Großeinsatz in Schule 27 Schüler aus Lindern müssen ins Krankenhaus

Von Julia Mausch | 01.12.2015, 15:18 Uhr

Mit Haut-, Augen- und Atemwegsreizungen sind am Dienstagmorgen 27 Kinder einer Grund- und Oberschule in Lindern in eine Kinderklinik eingeliefert worden. Als Auslöser vermutete die Polizei zunächst ein kaputtes Handwärmekissen, später hieß es, dass keine gefährlichen Stoffe oder Gase festgestellt werden konnten.

An einer Schule in Lindern (Landkreis Cloppenburg) wurde am Dienstagmorgen gegen 11 Uhr vermutlich Reizgas versprüht. Die Ursachen, warum dies geschehen ist, sind aber noch unklar. Zahlreiche Rettungskräfte aus der Region und dem angrenzenden Landkreis Osnabrück wurden zur Einsatzstelle gerufen. Wie die Polizei berichtet, waren insgesamt 50 Schüler im Alter zwischen elf und zwölf Jahren betroffen. 27 von ihnen litten unter Reizungen der Atemwege, bekamen schlecht Luft oder litten unter Hautausschlägen. Fünf Kinder mussten Sauerstoff verabreicht bekommen.

Mutter brach zusammen

Eine Mutter brach sogar auf dem Schulhof zusammen und musste notärztlich versorgt werden.

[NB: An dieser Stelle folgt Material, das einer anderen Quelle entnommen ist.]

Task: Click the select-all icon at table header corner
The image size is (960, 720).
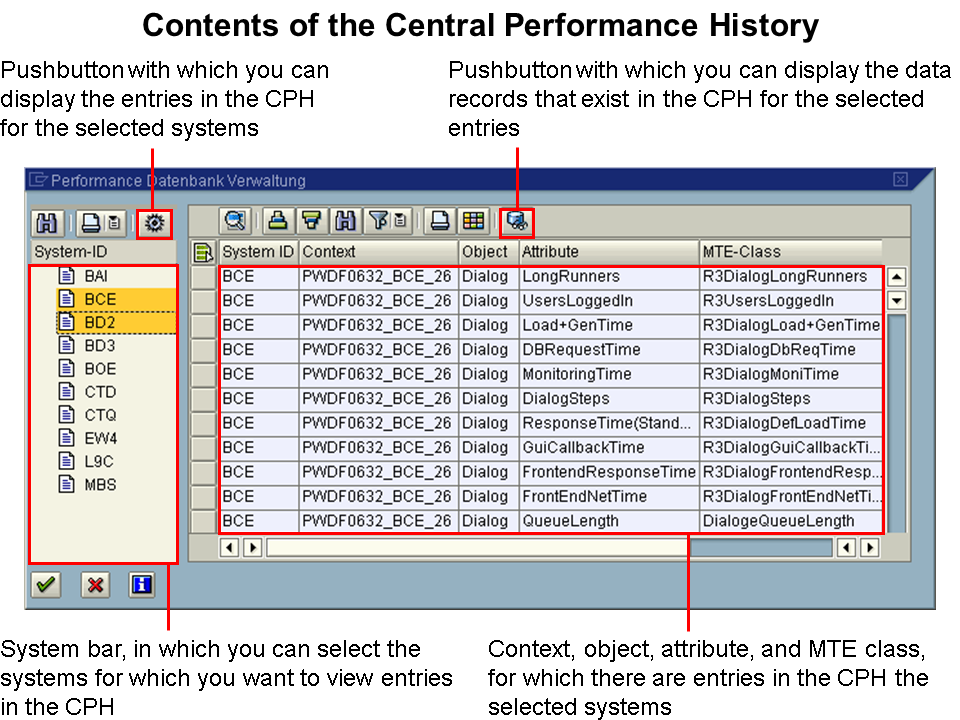Action: (x=203, y=252)
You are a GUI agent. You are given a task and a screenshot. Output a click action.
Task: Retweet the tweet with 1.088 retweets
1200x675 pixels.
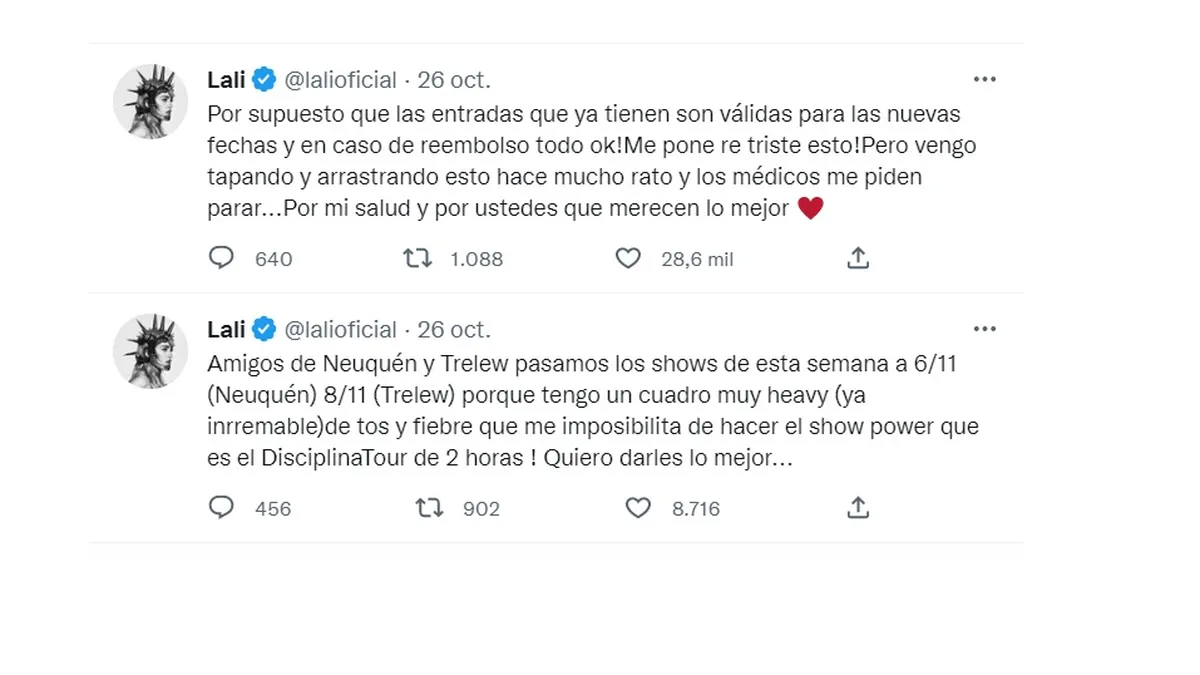point(417,259)
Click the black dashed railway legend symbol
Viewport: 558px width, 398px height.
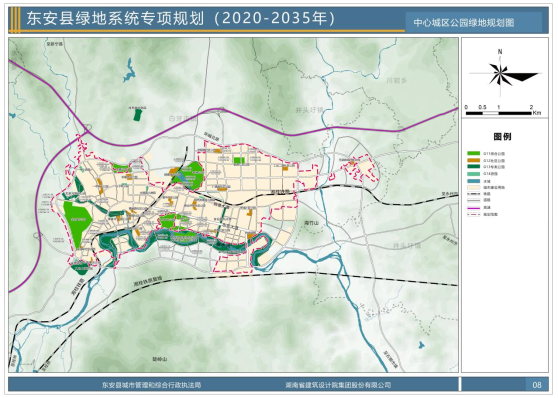pos(474,194)

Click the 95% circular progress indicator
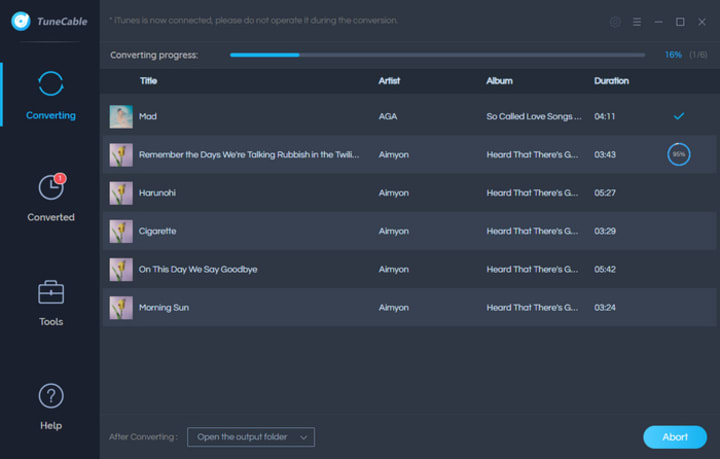tap(679, 154)
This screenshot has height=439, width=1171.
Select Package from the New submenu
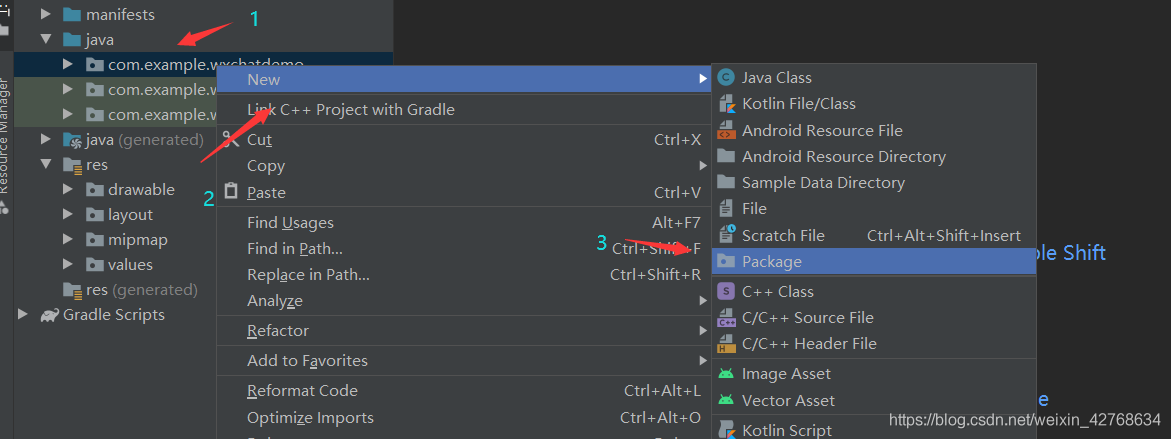772,262
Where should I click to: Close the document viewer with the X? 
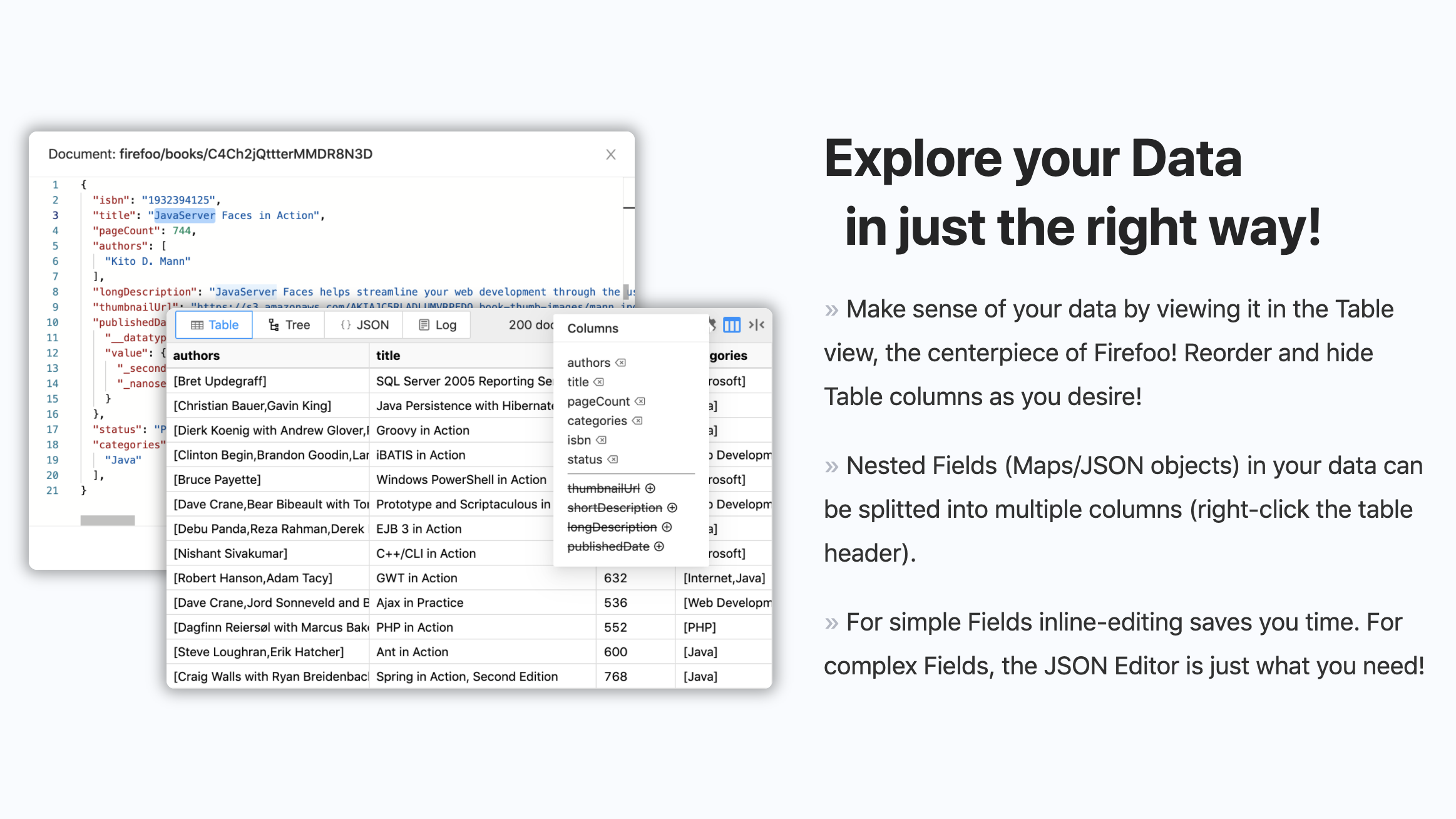[611, 155]
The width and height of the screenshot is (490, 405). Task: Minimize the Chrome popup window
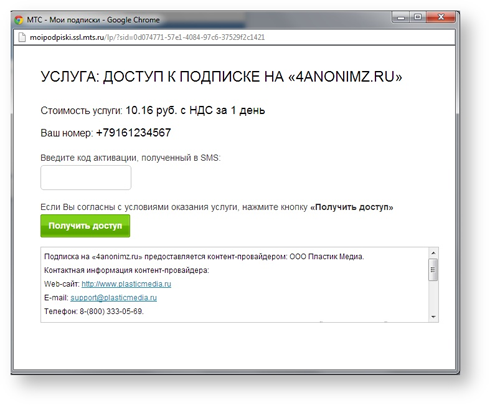tap(402, 17)
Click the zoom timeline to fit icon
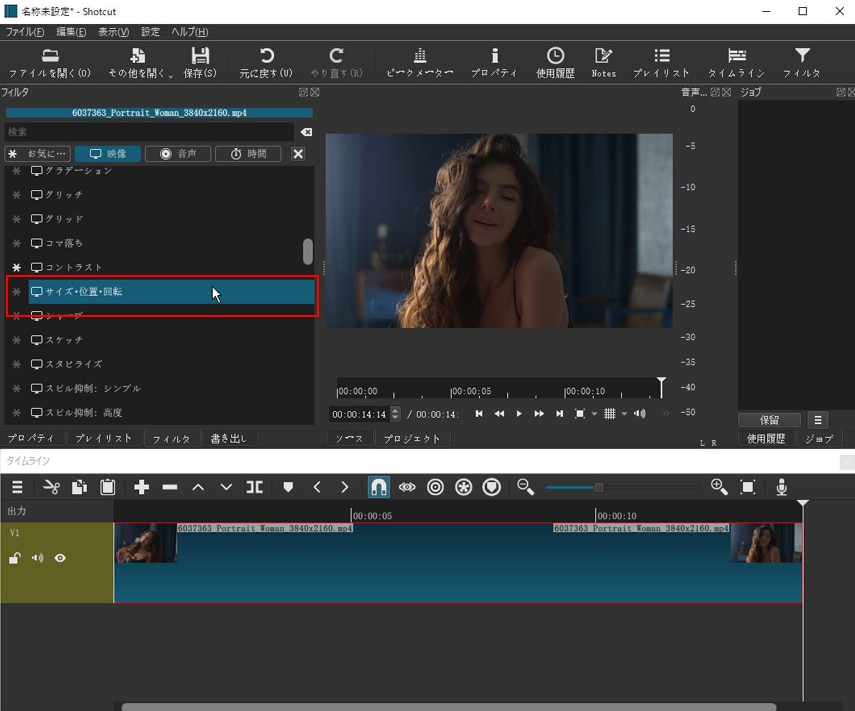 pos(748,487)
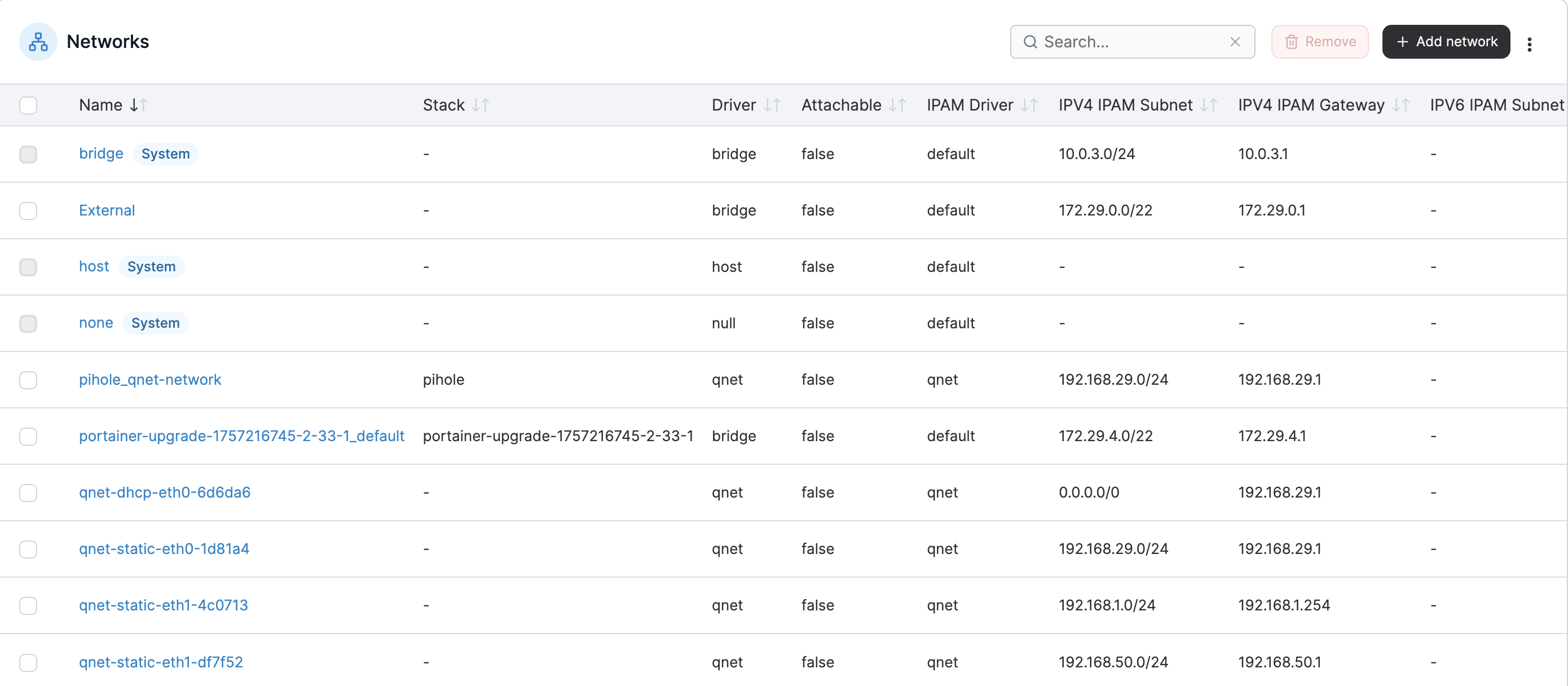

Die Kinder sowie die Frau wurden mit Rettungswagen in verschiedene Krankenhäuser, unter anderem in Kinderkliniken, gebracht. Ein Großaufgebot von Rettungskräften kümmerte sich um die Betroffenen. Unverletzte Kinder konnten von ihren Eltern abgeholt werden. Es besteht für keine verletzte Person Lebensgefahr, so die Polizei weiter.

Suche nach Ursache geht weiter

Feuerwehr und Polizei können aktuell noch nicht sagen, wodurch der Stoff freigesetzt wurde. Nach ersten Vermutungen könnte es sich um ein geplatztes Wärmekissen handeln. Wie die Polizeiinspektion Cloppenburg/Vechta weiter mitteilt, hätten Experten der Feuerwehr und der Polizei am Dienstagmittag den Klassenraum, in dem sich die betroffenen Kinder befanden, näher untersucht. „Es konnten objektiv keine gefährlichen Stoffe oder Gase festgestellt werden“, so ein Sprecher.

Kind mit Symptomen nach großer Pause

Bei den weiteren Ermittlungen wurde bekannt, dass ein Kind bereits nach der großen Pause, also gegen 10 Uhr, die ersten Symptome gezeigt hatte. Erst danach zeigten nach und nach weitere Kinder allergische Reaktionen in Form eines Juckreizes. Zu diesem Zeitpunkt befanden sich die Kinder im Englischunterricht. Vorsorglich wurde die Schule, in der etwa 400 Schüler von 35 Lehrkräften unterrichtet werden, evakuiert. Die Ermittlungen der Polizei dauern an.